The world is, of course, correct, I tried pushing this 3SAT inside Minisat and it did not manage to find any good solution for a long time and I gave up. Luckily, I could push it to the integer programming solvers and optimize the coverage of the books. Greedy solution from the previous solution gives 98% coverage (which results in ~5,006,820 points) which is already great. Some code prototype of the integer programming reduction can be found here. After 2-3 hours of waiting I got 99.75% of the coverage which resulted finally in 5,096,260 points. The solution you can find here. Solving it optimally is a really hard problem but having the 99.75% coverage is quite good.

So many books

This is the dataset I liked the most, overall I didn’t manage to prove something interesting here but at least I can tell how I was solving it. In this dataset the order of the libraries matters a lot and linear program is possibly only when the order of the libraries is fixed, then we can optimally choose which books should be chosen from which libraries. I decided to run a greedy solution and only somehow chose the books and got around ~5,100,000 points. Then I did not know how to correctly assign the books to the libraries and I just used the solver of the fixed order of the libraries and got ~5,200,000 points, so it turned out that optimal assignment gives lots of more points. Then I found out that the optimal assignment ignores cheap books aggressively and in greedy solution I started to choose which books I should account for the greedy solution choice, in the end I counted only the books with 99+ score and finally got 5,235,423 points which you can check with this solution and this linear program which worked for 10 seconds, so finding the optimal score for a greedy solution was pretty doable.

I do believe this dataset has much inside it and can be cracked better than by me.
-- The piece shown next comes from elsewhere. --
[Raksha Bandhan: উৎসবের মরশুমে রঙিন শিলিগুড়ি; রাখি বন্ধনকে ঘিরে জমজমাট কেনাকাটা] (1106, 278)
Still, I got +120k from the greedy solution which possibly gave me so many points.

Libraries of the world

This dataset is a bit easier than the previous one because installation time is quite big and the day count is rather small. It turned out that likely optimal solutions are in a range from 15 to 18 libraries and this is a good number to try different permutations, some random removals and new additions. That I was doing — remove half of the libraries, add greedily to match the needs, run the solver (which solved optimally in 5ms), so I managed to try around 3-4 billion different permutations and variants. In the end simple greedy solution gave me ~5,312,895 points and I managed to get with this algorithm 5,343,950 points which you can check here. I think this value is not far from optimal, otherwise the solution is too far from the greedy one which I personally don’t believe given number of the variants I’ve tried.

Conclusion

I want to say that optimization problems arise in software engineering from time to time and it is essential to try some combinatoric solutions with the solvers — they can help find some interesting dependencies and optimize better your own solutions. Also, as there are many different solvers, it is easy to try them out given that or-tools already implemented a proxy where you can just change 1 parameter.

Also, hashcode is very fun to solve.